Anjarakandy is  a census town and grama panchayat in Kannur district of Kerala, India. Anjarakandy river is flowing through Anjarakandy town.

History
The village includes Anjarakandy Cinnamon Estate, established by the East India Company in 1767. The estate, reputed to be Asia's largest, and the associated processing plant are still operational. Visitors are permitted to view the process of preparing cinnamon spice and extraction of oil. The local king, Pazhassi Raja and the British East India Company waged war for control of the estate.

Lord Brown of east India Company started a system of keeping a record of land transactions done by him to open Anjarakandy Cinnamon estate triggered opening up of a new Department of Land Registration in British Government in Asia region, This Land Registrar's office is located at Anjarakandy in a 252-year-old building built in 1767 

Anjarakandy is home to the Kannur medical college which is a super-speciality hospital. and Anjarakandy Higher secondary school - One of the best government-aided high school in the state of Kerala.

Demographics 

As of the 2011 Census of India, Ancharakandy had a population of 23,030 which constitutes 10,646 (46.2%) males and 12,384 (53.8%) females. Ancharakandy census town spreads over an area of 15.45 km2 with 5,245 families residing in it. The male female sex ratio was 1.163, higher than state average of 1.084. 
In Ancharakandy, 10.3% of the population is under 6 years age. Ancharakandy had an overall literacy of 97.3% higher than state average of 94%. The male literacy stands at 98.5% and female literacy was 96.3%.

Religion
As of 2011 census, Ancharakandy census town had total population of 23,030 among which 82.75% are Hindus, 16.8% are Muslims and 0.45% others.

History
The village includes Ancharakandy Cinnamon Estate, established by the East India Company in 1767. The estate, reputed to be Asia's largest, and associated processing plant are still operational and visitors can view the process of preparing cinnamon spice and extraction of oil.
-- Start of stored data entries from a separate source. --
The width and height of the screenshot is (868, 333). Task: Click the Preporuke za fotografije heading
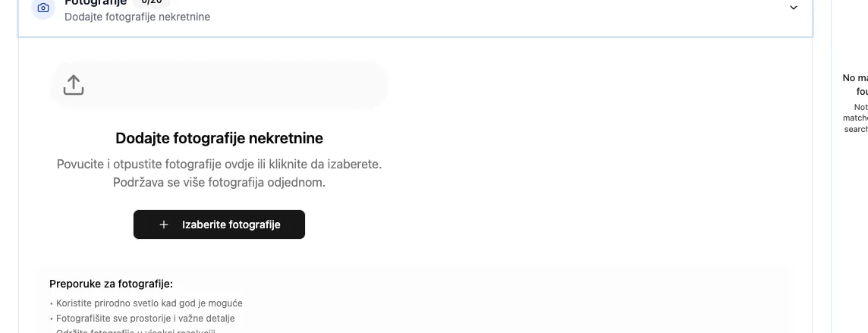(111, 284)
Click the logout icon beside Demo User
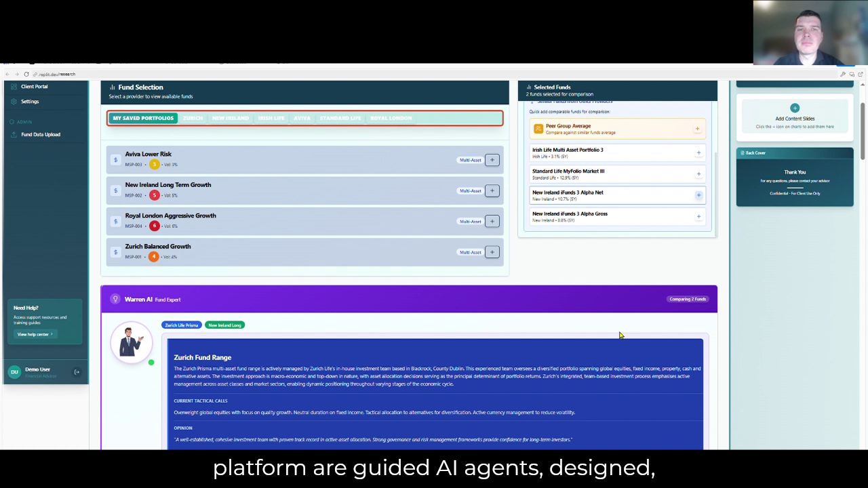The height and width of the screenshot is (488, 868). pos(77,371)
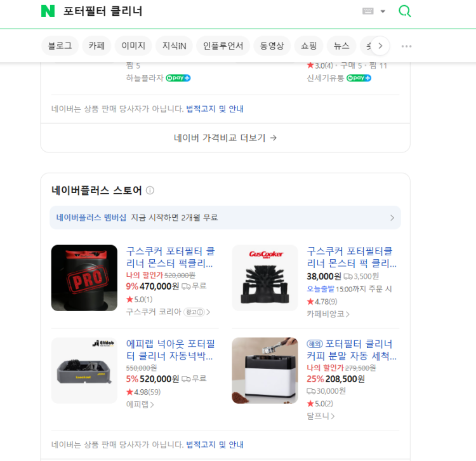Open the on-screen keyboard icon
Viewport: 476px width, 461px height.
tap(368, 11)
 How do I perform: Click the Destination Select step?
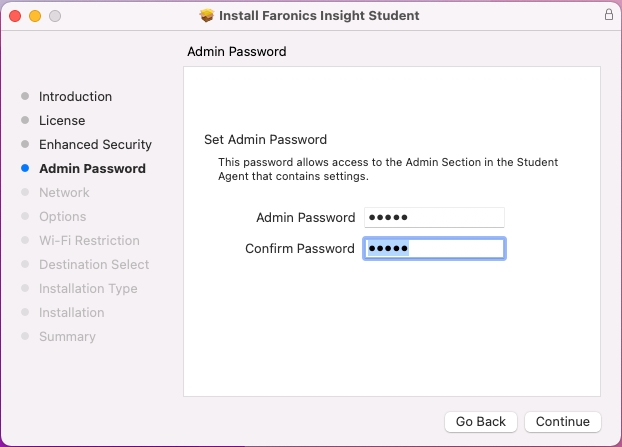(94, 265)
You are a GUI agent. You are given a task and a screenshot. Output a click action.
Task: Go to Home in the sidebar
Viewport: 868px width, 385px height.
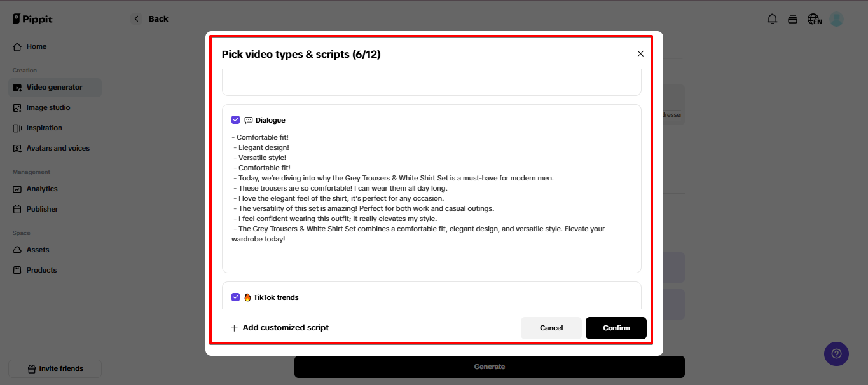(x=36, y=46)
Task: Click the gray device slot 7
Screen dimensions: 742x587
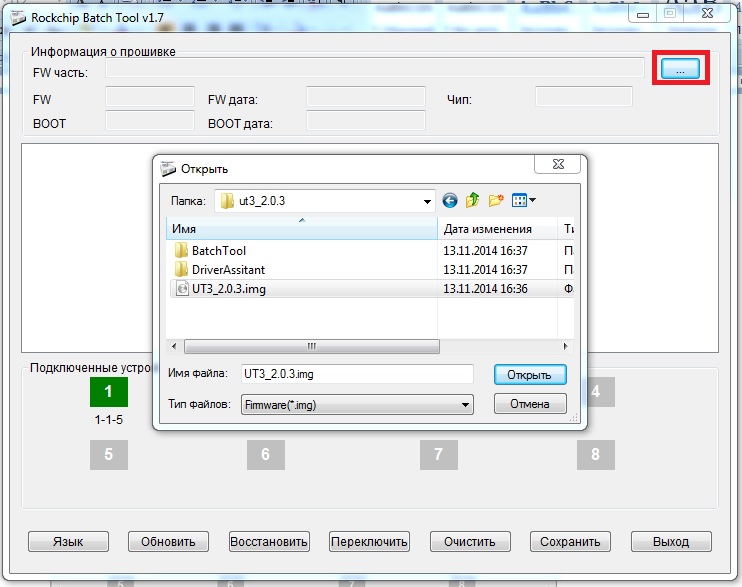Action: pyautogui.click(x=438, y=454)
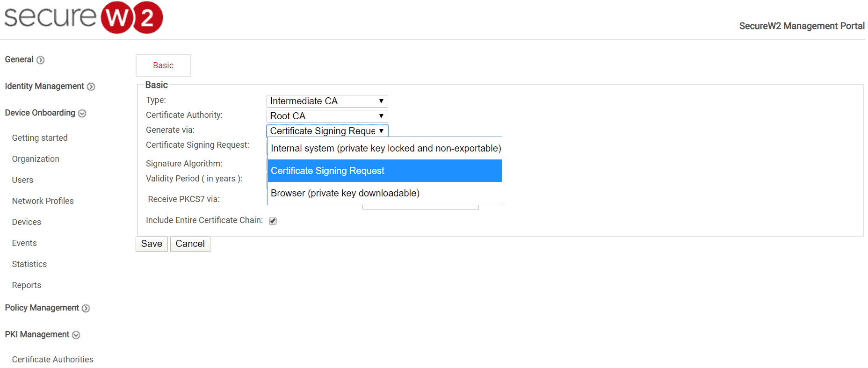Open Network Profiles in sidebar
Screen dimensions: 868x368
coord(43,201)
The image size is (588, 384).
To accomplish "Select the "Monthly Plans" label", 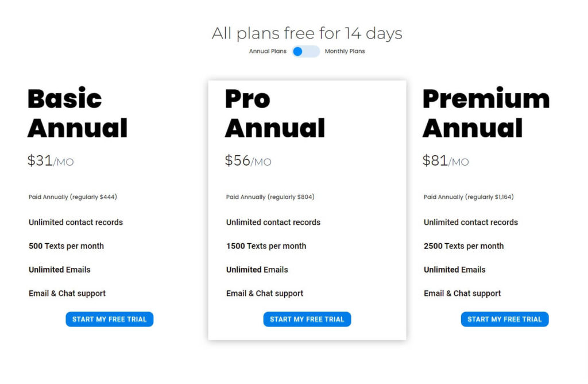I will [x=345, y=51].
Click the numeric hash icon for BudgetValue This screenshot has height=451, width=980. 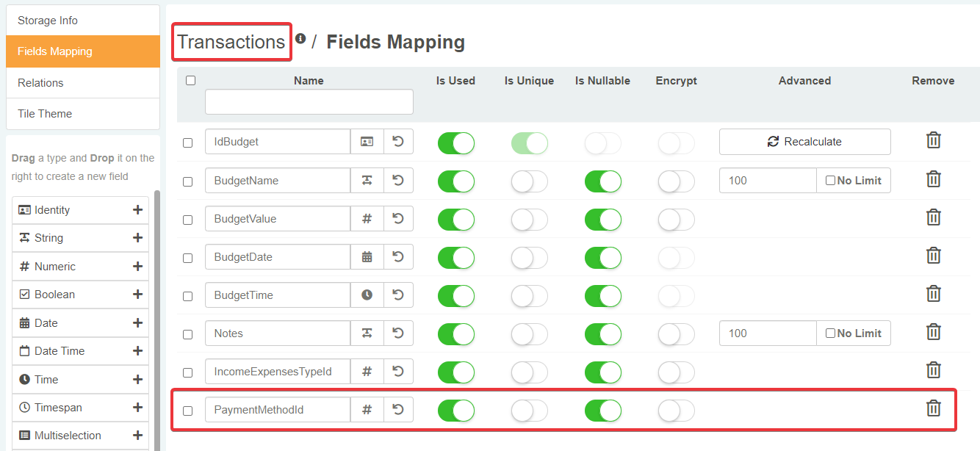pyautogui.click(x=367, y=219)
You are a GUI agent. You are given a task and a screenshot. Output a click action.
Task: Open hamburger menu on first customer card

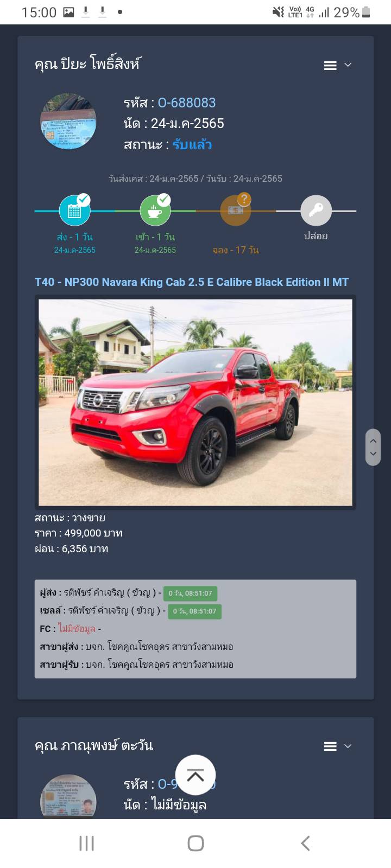point(330,66)
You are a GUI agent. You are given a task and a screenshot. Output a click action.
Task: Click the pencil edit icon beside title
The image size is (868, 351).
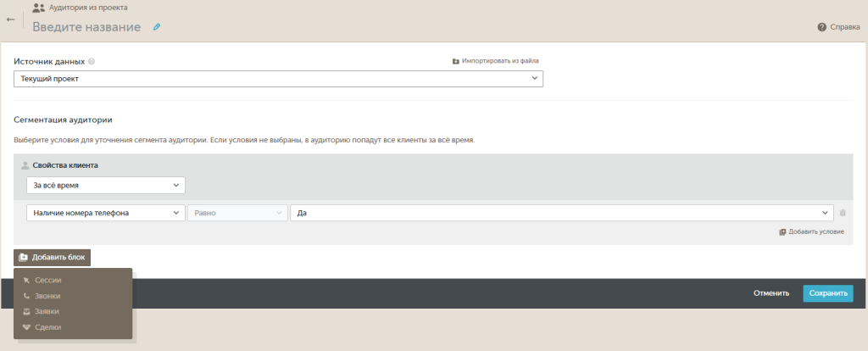click(x=156, y=27)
Asia's first Land Registrar's office is located in a 252-year-old building built in 1767 by Lord Brown. The Kannur medical college, established in 2006, is equipped with a 500-bed super-speciality hospital.
and Kannur dental college and super speciality hospital, Malabar institute of technology were established in 2010.

Educational institutions
Malabar Institute of Technology 
The Kannur medical college is also a super-speciality hospital.
Anjarakandy Higher Secondary School is located in Anjarakandy Village.
Mamba Central LP School is also situated in Mamba village. It has classes from Standard 1 to 5. Established in 1881 by Sri Kunhikkannan Ezhuthachan. This school received the "Best LP school in Kannur District" award.
Kannur Dental College, College of Nursing -Kannur Medical College, Institute of Paramedical Sciences, College of Pharmacy -Kannur Medical College,

Anjarakandy, being easily accessible from nearby places such as Thalassery, Iritty, Koothuparamba and Kannur, is a central location for providing professional education. The prominent professional education institution in Anjrakandy is the Anjarakandy Integrated Campus.

Transportation
The national highway passes through Kannur city.  Mangalore, Goa and Mumbai can be accessed on the northern side and Cochin and Thiruvananthapuram can be accessed on the southern side.  The major roads passing through Anjarakandi town are Thazhe Chovva-Mattannur road which connects  Kannur city and Mattannur town and Kannur International Airport, and Thalassery-Irikkur road which connects to cities of Mysore and Bangalore. The nearest railway station is Thalassery on Mangalore-Palakkad line. 
Trains are available to almost all parts of India subject to advance booking over the internet.  There are airports at Kannur International Airport at Mattannur,  from Anjarakkandy town, Mangalore and Calicut. All of them are international airports but direct flights are available only to Middle Eastern countries.